Elara membuka matanya. Air mata membeku di pipinya. Ia mengerti sekarang.
Ia menatap lelaki tua itu dengan penuh terima kasih, tetapi lelaki itu sudah berdiri. "Jagalah salju, Elara. Tapi jangan biarkan salju yang menjagamu. Kadang, keheningan dan kesepian adalah guru terbaik untuk mendengar suara hatimu sendiri."
Sebelum Elara sempat berkata apa-apa, lelaki tua itu berbalik dan berjalan menyusuri jalan setapak yang tertutup salju. Langkahnya ringan, dan tak lama kemudian, bayangannya menyatu dengan putihnya dunia, menghilang.
Esok paginya, Elara kembali ke menaranya dengan pandangan yang berbeda. Ia tidak lagi takut atau ragu. Ketika orang-orang datang dengan keluhan, ia tidak lagi memaksakan lagunya. Ia mendengarkan. Ia merasakan.

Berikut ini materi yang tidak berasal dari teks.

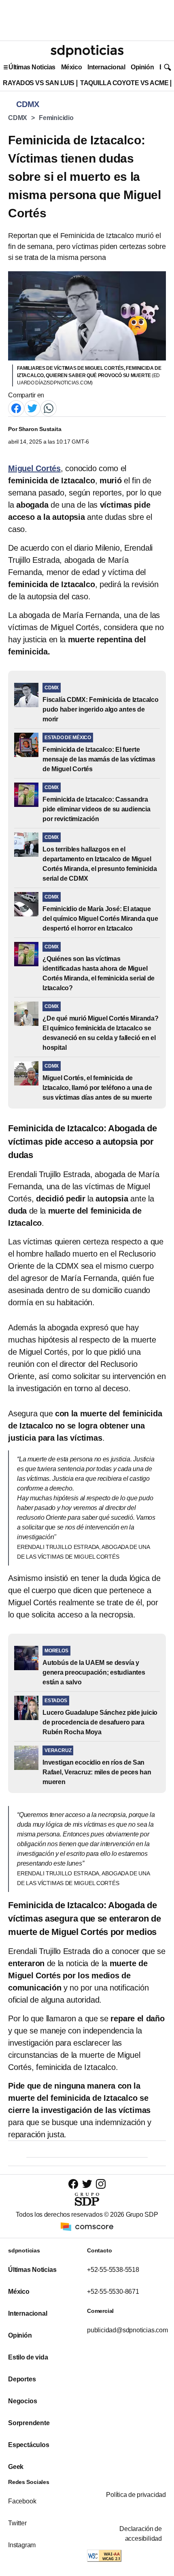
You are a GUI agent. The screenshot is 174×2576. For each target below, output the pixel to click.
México (71, 67)
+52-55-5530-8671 (113, 2291)
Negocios (22, 2401)
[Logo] (87, 51)
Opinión (142, 67)
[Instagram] (101, 2184)
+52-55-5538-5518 (113, 2269)
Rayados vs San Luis (38, 82)
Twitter (17, 2523)
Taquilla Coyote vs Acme (124, 82)
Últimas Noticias (31, 67)
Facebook (22, 2501)
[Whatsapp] (48, 407)
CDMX (17, 117)
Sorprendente (29, 2422)
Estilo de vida (28, 2357)
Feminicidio (56, 117)
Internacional (106, 67)
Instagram (22, 2545)
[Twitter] (32, 407)
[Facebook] (16, 407)
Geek (15, 2466)
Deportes (22, 2379)
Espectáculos (28, 2444)
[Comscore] (87, 2225)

Salju tidak selamanya tentang badai dan kekuatan. Ia juga tentang kelembutan yang menutupi luka, tentang kesunyian yang memberi ruang untuk introspeksi, tentang kesabaran menunggu musim semi yang suatu hari pasti akan tiba, meski di Negeri Aethel, musim semi itu hanya ada dalam metafora.
Elara kini tahu, ia bukan sekadar Penjaga Salju. Ia adalah penerjemah keheningan. Dan di negeri yang diam itu, lagunya yang baru lahir adalah lagu tentang penerimaan, sebuah melodi yang lebih dalam dan lebih abadi dari salju itu sendiri. Langkahnya mungkin sendirian, tetapi setiap jejak yang ditinggalkannya di atas salju adalah bukti bahwa ia tidak akan berhenti, menemukan makna baru dalam setiap keping dingin yang jatuh dari langit.